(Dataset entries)
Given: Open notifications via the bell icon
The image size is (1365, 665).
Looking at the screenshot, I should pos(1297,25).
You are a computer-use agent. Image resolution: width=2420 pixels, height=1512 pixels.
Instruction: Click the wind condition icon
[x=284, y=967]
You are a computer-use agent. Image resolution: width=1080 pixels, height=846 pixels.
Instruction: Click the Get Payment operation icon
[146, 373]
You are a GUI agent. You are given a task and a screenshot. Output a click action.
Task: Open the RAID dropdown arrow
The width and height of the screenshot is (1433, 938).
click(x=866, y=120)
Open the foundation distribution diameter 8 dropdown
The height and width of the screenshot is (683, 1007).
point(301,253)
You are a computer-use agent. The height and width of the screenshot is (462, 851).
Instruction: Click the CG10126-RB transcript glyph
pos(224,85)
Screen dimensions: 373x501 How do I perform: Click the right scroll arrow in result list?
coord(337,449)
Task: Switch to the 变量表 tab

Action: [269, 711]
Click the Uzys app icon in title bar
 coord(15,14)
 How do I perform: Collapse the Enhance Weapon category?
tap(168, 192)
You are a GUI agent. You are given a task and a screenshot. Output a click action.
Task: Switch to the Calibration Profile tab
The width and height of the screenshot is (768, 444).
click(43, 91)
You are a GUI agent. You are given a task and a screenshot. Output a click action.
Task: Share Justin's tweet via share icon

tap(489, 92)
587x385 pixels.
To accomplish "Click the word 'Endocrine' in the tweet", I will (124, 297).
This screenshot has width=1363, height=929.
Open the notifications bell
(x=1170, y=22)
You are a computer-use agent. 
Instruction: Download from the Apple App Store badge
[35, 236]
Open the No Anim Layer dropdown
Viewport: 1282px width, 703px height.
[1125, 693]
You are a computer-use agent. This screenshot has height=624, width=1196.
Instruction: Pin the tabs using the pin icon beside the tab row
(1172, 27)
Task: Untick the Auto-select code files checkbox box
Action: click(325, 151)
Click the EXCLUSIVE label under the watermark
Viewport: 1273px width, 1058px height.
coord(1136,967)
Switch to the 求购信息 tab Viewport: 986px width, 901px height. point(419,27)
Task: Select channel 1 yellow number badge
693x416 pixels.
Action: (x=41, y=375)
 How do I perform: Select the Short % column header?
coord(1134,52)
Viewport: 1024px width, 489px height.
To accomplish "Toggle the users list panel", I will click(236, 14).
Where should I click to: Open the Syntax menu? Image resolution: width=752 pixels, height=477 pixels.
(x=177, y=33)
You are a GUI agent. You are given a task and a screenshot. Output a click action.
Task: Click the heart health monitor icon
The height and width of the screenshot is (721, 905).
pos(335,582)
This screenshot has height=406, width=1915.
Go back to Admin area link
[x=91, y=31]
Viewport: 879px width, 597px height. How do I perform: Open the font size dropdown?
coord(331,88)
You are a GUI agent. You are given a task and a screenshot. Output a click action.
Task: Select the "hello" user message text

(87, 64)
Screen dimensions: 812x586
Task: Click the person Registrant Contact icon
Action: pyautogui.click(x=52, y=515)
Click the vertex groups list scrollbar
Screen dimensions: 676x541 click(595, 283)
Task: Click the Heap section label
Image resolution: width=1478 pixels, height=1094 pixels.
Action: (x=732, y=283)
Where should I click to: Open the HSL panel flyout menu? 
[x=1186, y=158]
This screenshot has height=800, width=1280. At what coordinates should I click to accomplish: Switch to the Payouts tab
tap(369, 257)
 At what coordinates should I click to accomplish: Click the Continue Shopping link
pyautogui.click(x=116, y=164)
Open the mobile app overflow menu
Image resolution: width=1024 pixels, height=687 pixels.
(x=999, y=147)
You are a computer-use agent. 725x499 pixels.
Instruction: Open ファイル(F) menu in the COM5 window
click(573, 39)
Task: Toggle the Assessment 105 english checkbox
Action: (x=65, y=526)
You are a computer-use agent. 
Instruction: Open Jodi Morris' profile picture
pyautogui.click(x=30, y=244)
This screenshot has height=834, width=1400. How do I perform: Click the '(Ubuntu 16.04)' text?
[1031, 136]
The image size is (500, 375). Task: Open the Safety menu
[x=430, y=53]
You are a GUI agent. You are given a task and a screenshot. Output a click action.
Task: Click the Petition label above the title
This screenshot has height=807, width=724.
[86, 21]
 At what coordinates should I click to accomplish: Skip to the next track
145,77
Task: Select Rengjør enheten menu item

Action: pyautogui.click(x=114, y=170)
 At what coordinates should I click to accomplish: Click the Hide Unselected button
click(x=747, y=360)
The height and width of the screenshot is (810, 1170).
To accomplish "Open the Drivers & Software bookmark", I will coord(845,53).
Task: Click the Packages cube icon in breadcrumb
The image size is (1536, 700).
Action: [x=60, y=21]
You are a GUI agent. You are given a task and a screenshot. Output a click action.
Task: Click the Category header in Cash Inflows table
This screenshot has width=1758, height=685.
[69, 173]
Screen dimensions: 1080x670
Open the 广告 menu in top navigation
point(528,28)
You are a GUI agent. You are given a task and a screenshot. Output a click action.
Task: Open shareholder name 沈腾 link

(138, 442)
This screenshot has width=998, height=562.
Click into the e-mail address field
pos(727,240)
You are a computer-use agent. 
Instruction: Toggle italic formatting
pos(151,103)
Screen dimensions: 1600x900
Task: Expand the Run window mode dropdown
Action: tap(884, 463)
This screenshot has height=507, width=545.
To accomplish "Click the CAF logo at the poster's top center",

◆ INSTRUCTIONS FOR THE TASK ◆
Nothing above should be left out. Print all the records exactly.

◆ OUTPUT FOR THIS TASK ◆
Given: Open notifications via the bell icon
The image size is (1365, 665).
Looking at the screenshot, I should pos(1297,25).
You are a computer-use agent. Image resolution: width=2420 pixels, height=1512 pixels.
Instruction: Click the wind condition icon
[x=284, y=967]
You are a computer-use agent. Image resolution: width=1080 pixels, height=846 pixels.
Instruction: Click the Get Payment operation icon
[146, 373]
You are a GUI agent. You are given a task and a screenshot. Output a click action.
Task: Open the RAID dropdown arrow
The width and height of the screenshot is (1433, 938).
click(x=866, y=120)
Open the foundation distribution diameter 8 dropdown
The height and width of the screenshot is (683, 1007).
point(301,253)
You are a computer-use agent. The height and width of the screenshot is (462, 851).
Instruction: Click the CG10126-RB transcript glyph
pos(224,85)
Screen dimensions: 373x501 How do I perform: Click the right scroll arrow in result list?
coord(337,449)
Task: Switch to the 变量表 tab

Action: [269, 711]
Click the Uzys app icon in title bar
 coord(15,14)
 How do I perform: Collapse the Enhance Weapon category?
tap(168, 192)
You are a GUI agent. You are given a task and a screenshot. Output a click action.
Task: Switch to the Calibration Profile tab
The width and height of the screenshot is (768, 444).
click(43, 91)
You are a GUI agent. You are given a task and a screenshot. Output a click action.
Task: Share Justin's tweet via share icon

tap(489, 92)
587x385 pixels.
To accomplish "Click the word 'Endocrine' in the tweet", I will (124, 297).
This screenshot has width=1363, height=929.
Open the notifications bell
(x=1170, y=22)
You are a computer-use agent. 
Instruction: Download from the Apple App Store badge
[35, 236]
Open the No Anim Layer dropdown
Viewport: 1282px width, 703px height.
[1125, 693]
You are a computer-use agent. This screenshot has height=624, width=1196.
Instruction: Pin the tabs using the pin icon beside the tab row
(1172, 27)
Task: Untick the Auto-select code files checkbox box
Action: click(325, 151)
Click the EXCLUSIVE label under the watermark
Viewport: 1273px width, 1058px height.
coord(1136,967)
Switch to the 求购信息 tab Viewport: 986px width, 901px height. point(419,27)
Task: Select channel 1 yellow number badge
693x416 pixels.
Action: (x=41, y=375)
 How do I perform: Select the Short % column header?
coord(1134,52)
Viewport: 1024px width, 489px height.
To accomplish "Toggle the users list panel", I will click(236, 14).
Where should I click to: Open the Syntax menu? Image resolution: width=752 pixels, height=477 pixels.
(x=177, y=33)
You are a GUI agent. You are given a task and a screenshot. Output a click action.
Task: Click the heart health monitor icon
The height and width of the screenshot is (721, 905).
pos(335,582)
This screenshot has height=406, width=1915.
Go back to Admin area link
[x=91, y=31]
Viewport: 879px width, 597px height. How do I perform: Open the font size dropdown?
coord(331,88)
You are a GUI agent. You are given a task and a screenshot. Output a click action.
Task: Select the "hello" user message text

(87, 64)
Screen dimensions: 812x586
Task: Click the person Registrant Contact icon
Action: pyautogui.click(x=52, y=515)
Click the vertex groups list scrollbar
Screen dimensions: 676x541 click(595, 283)
Task: Click the Heap section label
Image resolution: width=1478 pixels, height=1094 pixels.
Action: (x=732, y=283)
Where should I click to: Open the HSL panel flyout menu? 
[x=1186, y=158]
This screenshot has height=800, width=1280. At what coordinates should I click to accomplish: Switch to the Payouts tab
tap(369, 257)
 At what coordinates should I click to accomplish: Click the Continue Shopping link
pyautogui.click(x=116, y=164)
Open the mobile app overflow menu
Image resolution: width=1024 pixels, height=687 pixels.
(x=999, y=147)
You are a computer-use agent. 725x499 pixels.
Instruction: Open ファイル(F) menu in the COM5 window
click(573, 39)
Task: Toggle the Assessment 105 english checkbox
Action: (x=65, y=526)
You are a computer-use agent. 
Instruction: Open Jodi Morris' profile picture
pyautogui.click(x=30, y=244)
This screenshot has height=834, width=1400. How do I perform: Click the '(Ubuntu 16.04)' text?
[1031, 136]
The image size is (500, 375). Task: Open the Safety menu
[x=430, y=53]
You are a GUI agent. You are given a task and a screenshot. Output a click action.
Task: Click the Petition label above the title
This screenshot has height=807, width=724.
[86, 21]
 At what coordinates should I click to accomplish: Skip to the next track
145,77
Task: Select Rengjør enheten menu item

Action: pyautogui.click(x=114, y=170)
 At what coordinates should I click to accomplish: Click the Hide Unselected button
click(x=747, y=360)
The height and width of the screenshot is (810, 1170).
To accomplish "Open the Drivers & Software bookmark", I will coord(845,53).
Task: Click the Packages cube icon in breadcrumb
The image size is (1536, 700).
Action: [x=60, y=21]
You are a GUI agent. You are given a task and a screenshot. Output a click action.
Task: Click the Category header in Cash Inflows table
This screenshot has width=1758, height=685.
[69, 173]
Screen dimensions: 1080x670
Open the 广告 menu in top navigation
point(528,28)
You are a GUI agent. You are given a task and a screenshot. Output a click action.
Task: Open shareholder name 沈腾 link

(138, 442)
This screenshot has width=998, height=562.
Click into the e-mail address field
pos(727,240)
You are a computer-use agent. 
Instruction: Toggle italic formatting
pos(151,103)
Screen dimensions: 1600x900
Task: Expand the Run window mode dropdown
Action: tap(884, 463)
This screenshot has height=507, width=545.
To accomplish "Click the CAF logo at the poster's top center",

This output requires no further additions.